WHAT THE EXERCISE ASKS: Reproduce the items below, substituting "control" for every occurrence of "button" and leaving all other text unchanged.

[Collection entries]
-- BEGIN --

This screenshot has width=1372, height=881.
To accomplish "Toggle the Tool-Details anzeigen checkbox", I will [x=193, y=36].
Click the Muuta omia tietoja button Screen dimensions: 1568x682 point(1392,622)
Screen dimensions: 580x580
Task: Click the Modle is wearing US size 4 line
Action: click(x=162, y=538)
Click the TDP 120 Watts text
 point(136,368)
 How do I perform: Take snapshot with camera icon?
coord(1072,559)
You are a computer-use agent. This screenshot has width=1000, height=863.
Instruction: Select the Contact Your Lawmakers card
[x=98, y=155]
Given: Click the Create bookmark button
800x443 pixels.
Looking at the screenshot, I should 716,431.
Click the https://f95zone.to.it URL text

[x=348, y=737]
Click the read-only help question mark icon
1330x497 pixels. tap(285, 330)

-- END --

EXERCISE ANSWER:
This screenshot has width=1372, height=881.
To accomplish "Toggle the Tool-Details anzeigen checkbox", I will [x=193, y=36].
Click the Muuta omia tietoja control Screen dimensions: 1568x682 point(1392,622)
Screen dimensions: 580x580
Task: Click the Modle is wearing US size 4 line
Action: click(x=162, y=538)
Click the TDP 120 Watts text
 point(136,368)
 How do I perform: Take snapshot with camera icon?
coord(1072,559)
You are a computer-use agent. This screenshot has width=1000, height=863.
Instruction: Select the Contact Your Lawmakers card
[x=98, y=155]
Given: Click the Create bookmark control
800x443 pixels.
Looking at the screenshot, I should 716,431.
Click the https://f95zone.to.it URL text

[x=348, y=737]
Click the read-only help question mark icon
1330x497 pixels. tap(285, 330)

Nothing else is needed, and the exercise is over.